[[ SUPPLIED RECORDS, beginning ]]

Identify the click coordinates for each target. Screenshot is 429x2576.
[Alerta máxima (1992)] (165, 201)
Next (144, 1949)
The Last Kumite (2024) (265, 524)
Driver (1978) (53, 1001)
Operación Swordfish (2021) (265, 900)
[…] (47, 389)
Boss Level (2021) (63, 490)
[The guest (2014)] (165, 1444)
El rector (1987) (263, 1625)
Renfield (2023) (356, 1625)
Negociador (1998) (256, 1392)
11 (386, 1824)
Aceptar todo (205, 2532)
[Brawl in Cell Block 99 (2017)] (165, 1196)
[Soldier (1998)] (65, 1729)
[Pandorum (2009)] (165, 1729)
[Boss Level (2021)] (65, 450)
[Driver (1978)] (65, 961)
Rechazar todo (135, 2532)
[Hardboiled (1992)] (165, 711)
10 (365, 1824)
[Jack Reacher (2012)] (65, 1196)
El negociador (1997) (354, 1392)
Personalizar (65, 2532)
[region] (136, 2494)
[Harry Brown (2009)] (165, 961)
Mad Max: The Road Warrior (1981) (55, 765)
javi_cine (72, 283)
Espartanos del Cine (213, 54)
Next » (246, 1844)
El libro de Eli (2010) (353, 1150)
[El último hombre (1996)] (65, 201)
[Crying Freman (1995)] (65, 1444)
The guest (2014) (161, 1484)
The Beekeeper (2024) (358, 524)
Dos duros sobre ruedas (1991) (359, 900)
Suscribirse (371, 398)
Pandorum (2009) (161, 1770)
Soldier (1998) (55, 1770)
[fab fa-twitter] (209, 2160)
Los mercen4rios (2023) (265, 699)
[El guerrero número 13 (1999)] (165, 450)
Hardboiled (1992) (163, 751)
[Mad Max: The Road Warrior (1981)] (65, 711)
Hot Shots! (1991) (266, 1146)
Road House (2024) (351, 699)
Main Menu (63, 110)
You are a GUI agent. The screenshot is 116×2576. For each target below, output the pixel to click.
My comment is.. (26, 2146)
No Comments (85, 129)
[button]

[[ SUPPLIED RECORDS, end ]]

**EXERCISE DETAILS**:
Could you copy exactly the line containing "Suscribirse (371, 398)" and each line after it through the end of the records, and nothing else?

**TASK OUTPUT**:
Suscribirse (371, 398)
Pandorum (2009) (161, 1770)
Soldier (1998) (55, 1770)
[fab fa-twitter] (209, 2160)
Los mercen4rios (2023) (265, 699)
[El guerrero número 13 (1999)] (165, 450)
Hardboiled (1992) (163, 751)
[Mad Max: The Road Warrior (1981)] (65, 711)
Hot Shots! (1991) (266, 1146)
Road House (2024) (351, 699)
Main Menu (63, 110)
You are a GUI agent. The screenshot is 116×2576. For each target below, output the pixel to click.
My comment is.. (26, 2146)
No Comments (85, 129)
[button]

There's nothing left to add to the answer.